Devant ces yeux l’image mentale du tableau s’est effacée. La vision n’est pas stable et le peintre doit se concentrer pour qu’il puisse l’observer plus que quelques secondes. Il est de plus en plus perturbé par des images issues de son quotidien : un visage d’enfant, une route départementale, des cadavres dans les dunes d’un quelconque désert entrevu au journal de vingt heures.

L’œuvre est maintenant clairement visible dans son esprit. Un morceau de toile brute est collé sur sa surface. Sa forme, un ovale au bas duquel une petite virgule de tissu s’échappe sur la gauche, fait penser vaguement à un phylactère de bande dessinée. Sur l’ensemble du tableau une couche de peinture blanche semi-opaque a été déposée à l’aide d’un spray. Sur la partie inférieure de la toile une grande forme beige a été rapidement esquissée à l’aide d’une peinture fortement diluée. Des lignes verticales noires traversent de chaque côté le tableau. Mais d’un seul coup, l’artiste n’est plus sûr s’il s’agit d’une ou deux lignes, car tout s’est momentanément brouillé. En haut à droite, une feuille de papier déchiré, a été simplement scotchée. Des traits de peinture noire, des hachures ont été ajoutés comme pour barrer le dessin, un peu enfantin, d’un petit avion qui se trouvait griffonné dessus.

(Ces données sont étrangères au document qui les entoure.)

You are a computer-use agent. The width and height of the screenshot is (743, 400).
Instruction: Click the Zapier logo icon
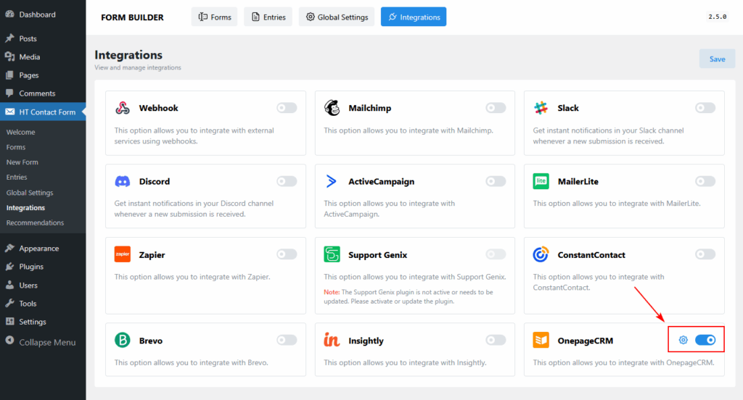pos(123,254)
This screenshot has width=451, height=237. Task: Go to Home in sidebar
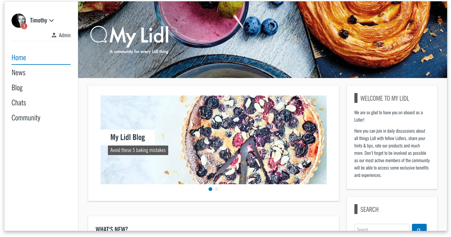(19, 58)
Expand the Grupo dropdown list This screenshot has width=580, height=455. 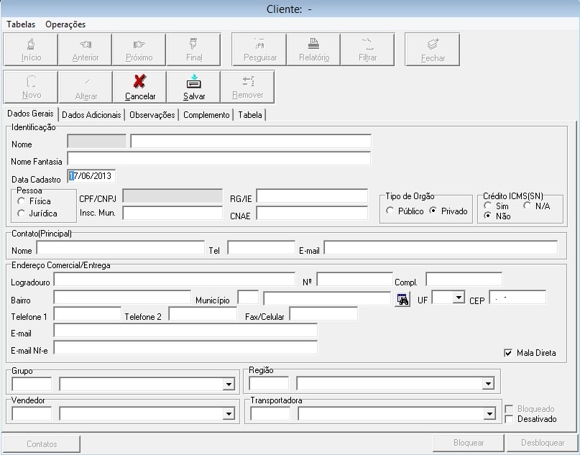229,385
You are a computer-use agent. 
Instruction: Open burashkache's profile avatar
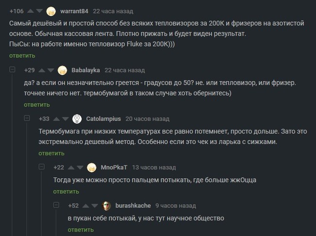(106, 206)
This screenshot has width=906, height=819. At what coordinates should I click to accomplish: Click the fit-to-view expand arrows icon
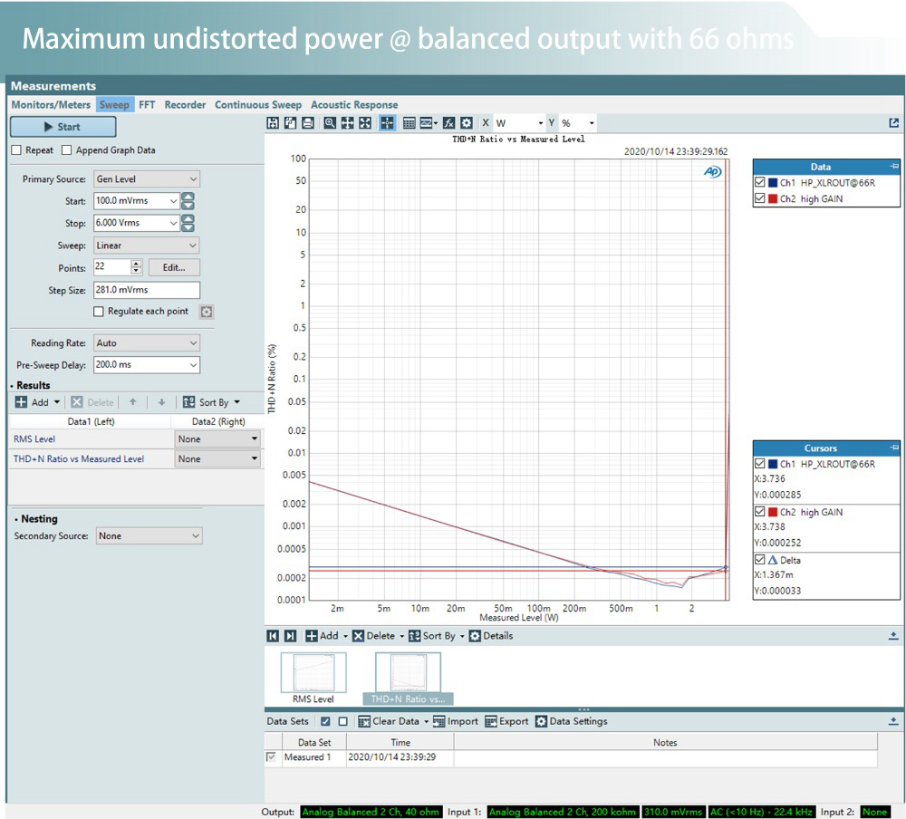[x=364, y=123]
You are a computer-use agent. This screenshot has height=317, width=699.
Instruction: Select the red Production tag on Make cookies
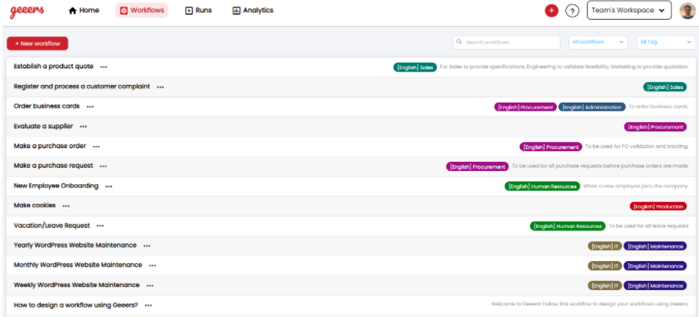658,206
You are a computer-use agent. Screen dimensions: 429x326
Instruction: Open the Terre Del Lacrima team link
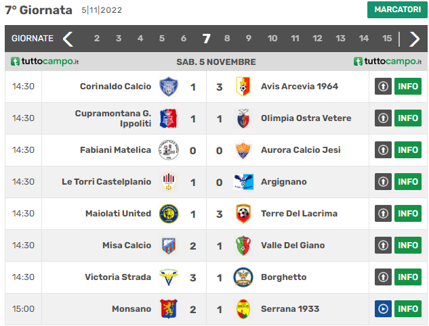click(x=299, y=214)
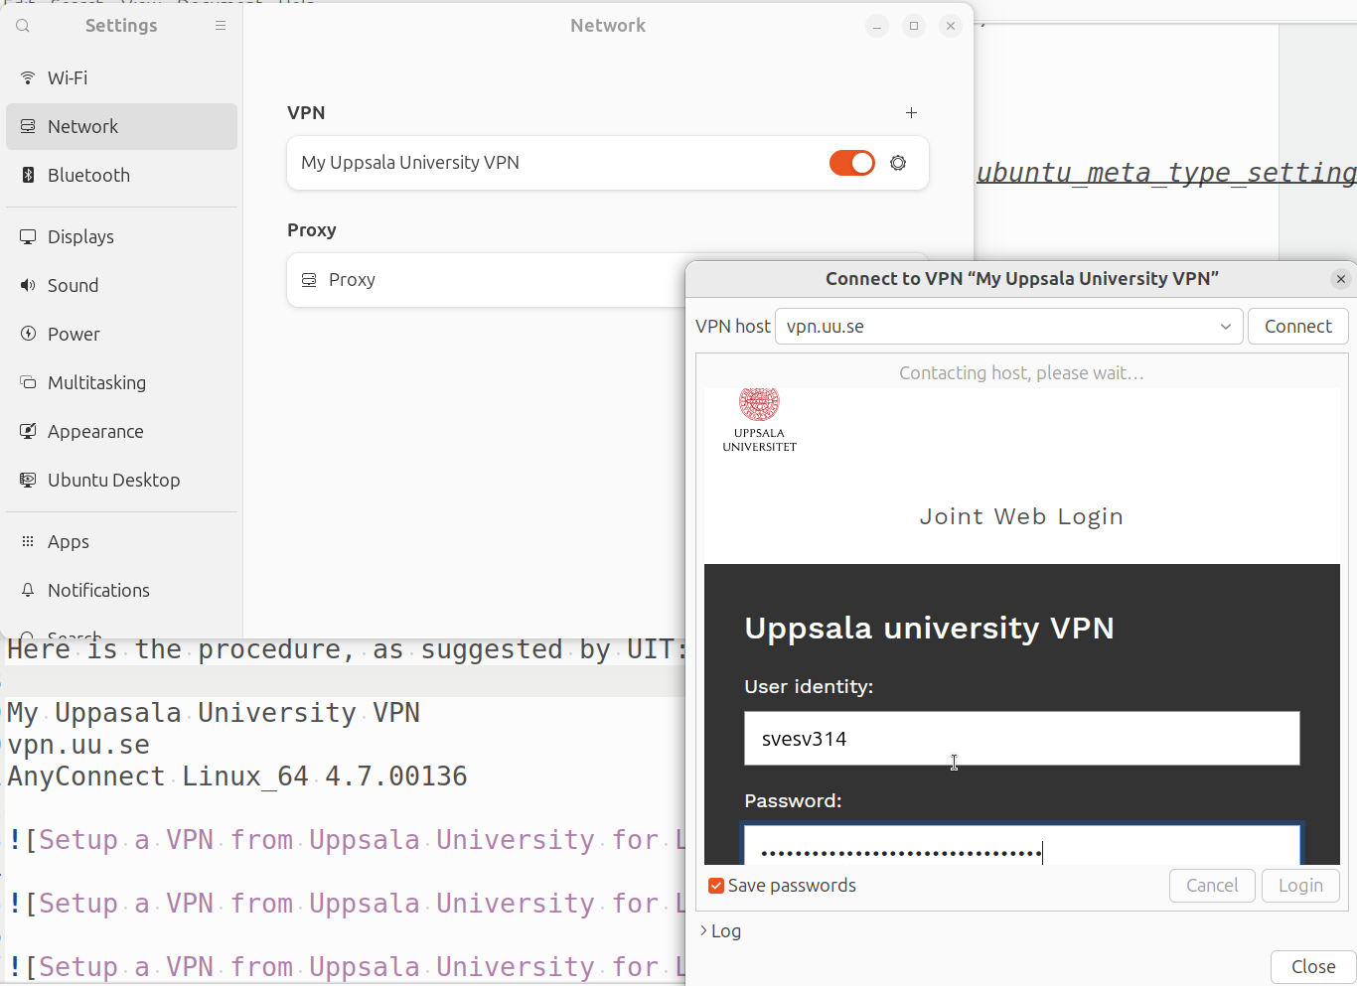Select the Sound speaker icon

(x=26, y=285)
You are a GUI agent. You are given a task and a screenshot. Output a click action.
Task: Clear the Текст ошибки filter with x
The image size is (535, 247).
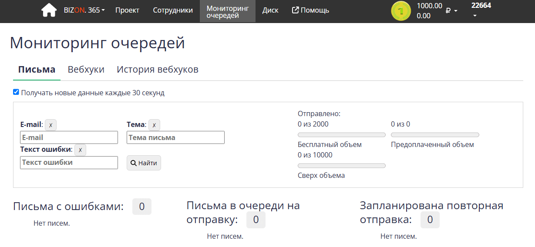[80, 150]
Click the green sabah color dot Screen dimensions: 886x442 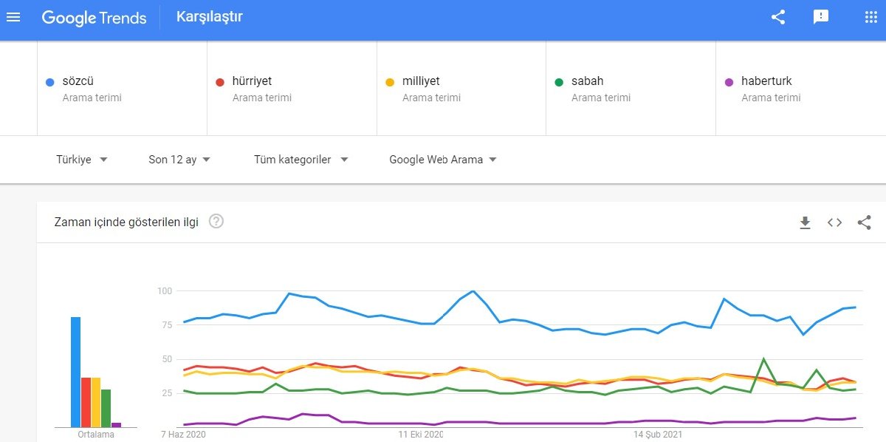click(559, 82)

La vision du tableau vacille. Plusieurs différentes œuvres se mélangent dans l’esprit du peintre. Des cordes traversent des espaces, des parties de sculptures de Donald Judd transpercent des toiles et se projettent sur des cimaises bleutées et puis finalement c’est l’image d’un chien qui s’impose.

Le peintre, s’extirpe de ses pensées, se lève et prend le café qui est posé à côté de lui. Il boit une gorgée du liquide qui semble froid. Dans la cafetière italienne, il verse le contenu de sa tasse. Il enfile sa veste et quitte l’atelier. Dans le rétroviseur de sa portière encore entrouverte, l’homme aperçoit la silhouette décharnée d’un chien. Celui-ci, à l’arrêt, fixe dans le petit morceau de miroir un visage qu’il ne comprend pas. Après qu’il eut tourné plusieurs fois sa tête en direction de la porte de l’atelier, l’animal brusquement bondit et disparaît.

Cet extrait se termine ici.